Wednesday, July 15, 2015

George W. Jackson, Inc.

From a 1910 Advertisement from Historic Bridges
George W. Jackson was the superstructure contractor for the Cermak (22nd) Street Bridge, the heaviest bascule highway bridge in Chicago with 2434 tons of steel. In addition to building several bridges in Chicago, Mr. Jackson built many tunnel-like structures throughout the United States such as conduits, sewers and the Chicago Tunnel Company's network of freight tunnels under downtown Chicago.
He was one of the pioneers of building structures with concrete. But as this plant shows, he could build with steel as well. The picture illustrates that in 1910 some rather large boats traveled north of Cortland Avenue.

Historic Bridges
The above picture was extracted from this advertisement. You should be able to read the text if you follow the picture's link. It specifies the address of The Bridge and Steel Department as 2023-2059 Elston Avenue. But a second advertisement lists the address of the Steel Works as "804-808 Elston Ave.  80-90 Mendel St." and indicates the steel plant covers an area of 109,612 square feet. I checked both addresses (assuming the numbering plan for Elston has not changed) in 1938 aerial photos and neither site seems to have these buildings nor the dry dock.

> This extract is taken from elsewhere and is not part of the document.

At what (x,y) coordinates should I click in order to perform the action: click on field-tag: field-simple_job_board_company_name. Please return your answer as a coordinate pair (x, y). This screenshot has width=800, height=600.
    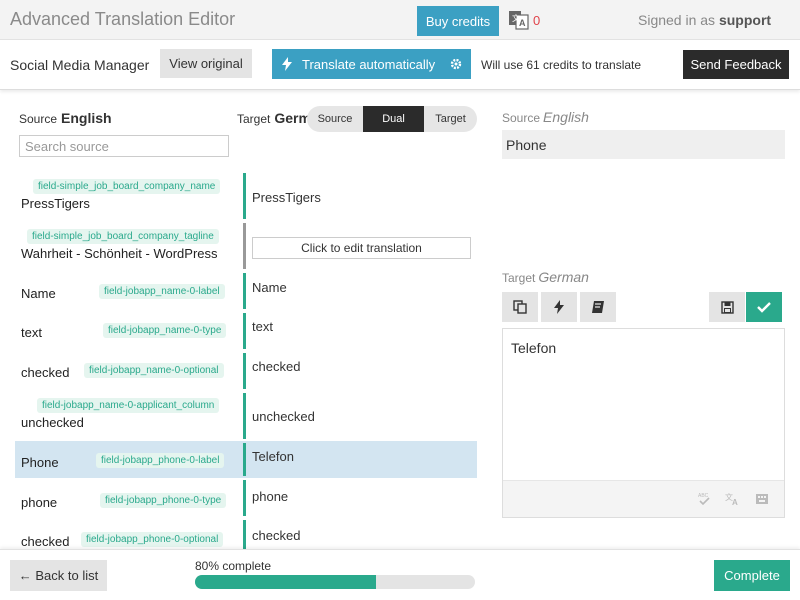
    Looking at the image, I should click on (127, 186).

1938 Aerial Photo from ILHAP, 800 Elston
1938 Aerial Photo from ILHAP, 2000 Elston

1938 Aerial Photo from ILHAP
Note the tank in the upper-left corner of the "800 Elson" photo with an arrow painted on top. It reads "CHICAGO MUNICIPAL AIRPORT 10 MILES." This is the second really tall tank I have discovered in Chicago. The two round things in the upper-left corner of this picture are probably constant-pressure gas tanks.

Since I could not find the plants in the 1938 photos, I looked at the maps in a 1915 Smoke Abatement Report.The these two maps cover the 2000 Elston Avenue area. First of all, we see that Ashland stopped at Cortland Street. And Mendell Street stopped soon after it turned further west at the plant. The building is split between the two maps. I was able to make out "STEEL PRODUCTS" in the label on the building.
pdf copy from 1915 Smoke Abatement Report, p. 311
pdf copy from 1915 Smoke Abatement Report, p. 312

Google's scan
A problem with scanned books is that if the words are unreadable, zooming in makes things worse because the picture just becomes a bunch of big pixels. I checked the Google scan to compare it to the scan to see if it was any better. I think it is a little worse.